In the next plot, we will fix the simulation date and ask for a 6-month history of EPS estimates for FQ1 to see how analysts have changed their opinion of the upcoming quarter's EPS over the last half year. To demonstrate this, we will write a CustomFactor that plots the EPS estimates timeseries for AAPL over the specified window_length. Note that this use of CustomFactor is good for visualizing a timeseries passed to compute, but doesn't actually generate any output (i.e. don't use it in an algorithm!).

In [21]:
from quantopian.pipeline import CustomFactor
In [22]:
class PlotAAPLFactor(CustomFactor):
    """A CustomFactor that takes a single input and plots the data it receives for AAPL"""
    
    def compute(self, today, sids, out, values):
        # Index into our 2D array of estimates to zoom in on the estimates for AAPL (sid=24).
        plt.plot(values[:, sids.searchsorted(24)]);
In [23]:
fq1_eps_cons = PeriodicConsensus.slice('EPS', 'qf', 1)

pipe = Pipeline(
    columns={
        # This column doesn't actually output anything, we just add it as a column so
        # that pipeline executes the compute function that plots the timeseries.
        'plot_factor': PlotAAPLFactor(inputs=[fq1_eps_cons.mean], window_length=126)
    },
    screen=(fq1_eps_cons.num_est.latest > 2)
)
In [24]:
df = run_pipeline(pipe, '2016-01-01', '2016-01-01')

--- EXERCISE ---
In the EPS estimates excerpt, swap "fq1_eps_cons" for "fq1_consensus" and write out the stretch from "plt.plot(values[:, sids.searchsorted(24)]);" through "run_pipeline(pipe, '2016-01-01', '2016-01-01')".

Source data:
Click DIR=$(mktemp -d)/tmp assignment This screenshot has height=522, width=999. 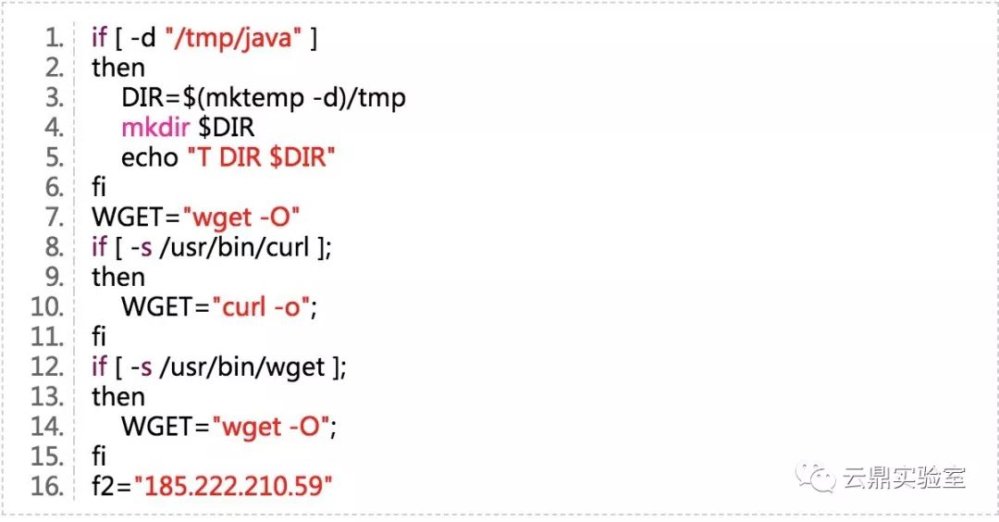(x=263, y=98)
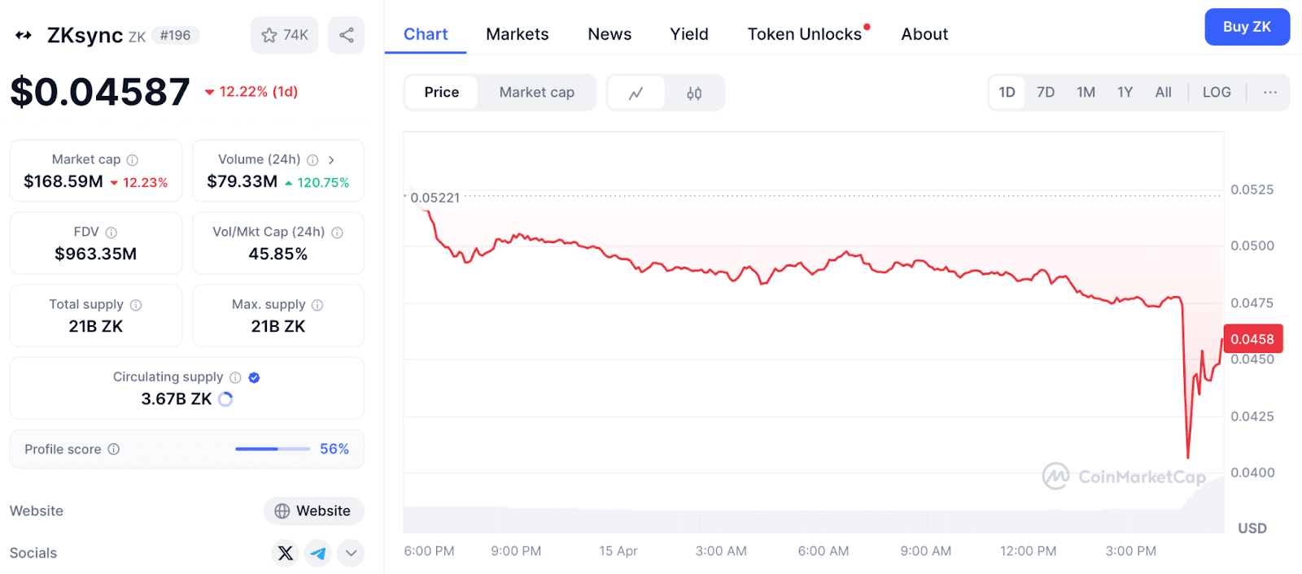The image size is (1302, 574).
Task: Toggle chart to Market cap
Action: point(536,93)
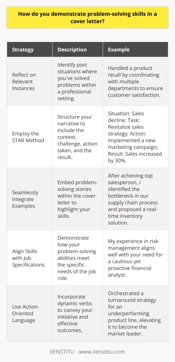The image size is (175, 362).
Task: Click the description about structuring your narrative
Action: pos(77,137)
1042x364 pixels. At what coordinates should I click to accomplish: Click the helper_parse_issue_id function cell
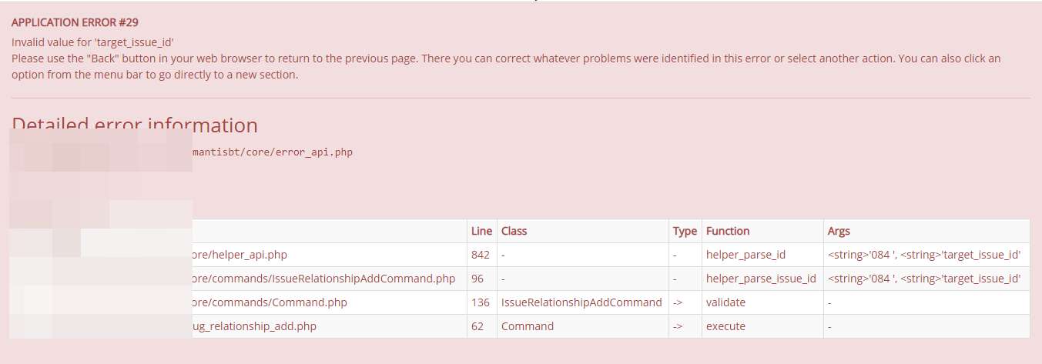(x=761, y=279)
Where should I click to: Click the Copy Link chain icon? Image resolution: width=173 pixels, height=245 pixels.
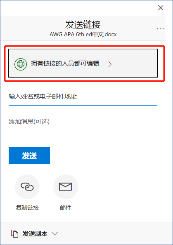pos(27,187)
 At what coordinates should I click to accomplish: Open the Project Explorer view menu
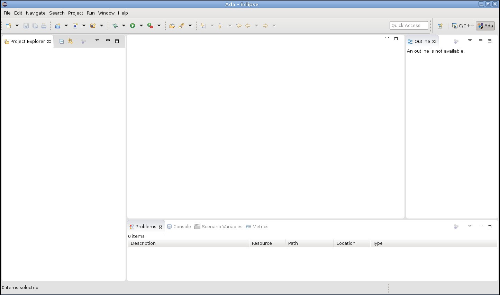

--- THE RESULT ---
plt.plot(values[:, sids.searchsorted(24)]);
In [23]:
fq1_consensus = PeriodicConsensus.slice('EPS', 'qf', 1)

pipe = Pipeline(
    columns={
        # This column doesn't actually output anything, we just add it as a column so
        # that pipeline executes the compute function that plots the timeseries.
        'plot_factor': PlotAAPLFactor(inputs=[fq1_consensus.mean], window_length=126)
    },
    screen=(fq1_consensus.num_est.latest > 2)
)
In [24]:
df = run_pipeline(pipe, '2016-01-01', '2016-01-01')